The main drawback with The Girl With the Dragon Tattoo was that it took too long to really get going. The Girl Who Played with Fire doesn’t suffer with this affliction, and is more instantly engaging because of this. Furthermore, some of the mysteries of Lisbeth’s past (introduced in the first film) are revealed in this installment, making it more satisfying to this end.

With much of the character development taking place in the first installment, director Daniel Alfredson is free to concentrate on the action of the case itself. It is just a shame that the mystery in this film isn’t as interesting as the case in the first film.
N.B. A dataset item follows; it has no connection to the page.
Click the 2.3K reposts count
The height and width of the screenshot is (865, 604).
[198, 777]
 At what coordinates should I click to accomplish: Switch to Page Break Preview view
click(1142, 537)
The missing teen and the family empire of The Girl With the Dragon Tattoo presented a more fascinating series of events than this case of a trafficking ring, which is never really investigated in any depth. Instead, the plot shifts to clearing the name of Lisbeth, which entails more action but less investigation.

The Girl Who Played with Fire presents a very clear depiction of women as victims and the perpetrators of crimes as solely male. Whilst Lisbeth may not be a typical heroine, she appears to fit in with the other main female characters in that she is a victim of violence. This rather primitive representation of genders detracts from the mystery aspect of the crimes, in both installments of the trilogy.

As with the first film, The Girl Who Played with Fire builds the tension to the climactic sequence. Although the climax is exciting, it also lacks credibility. Whilst the film has an overall basis in reality, events in the final scenes betray this with an absence of believability.

Casting for the American adaptation of Larsson’s books has recently been announced. It will be interesting to see how closely they resemble this Swedish attempt.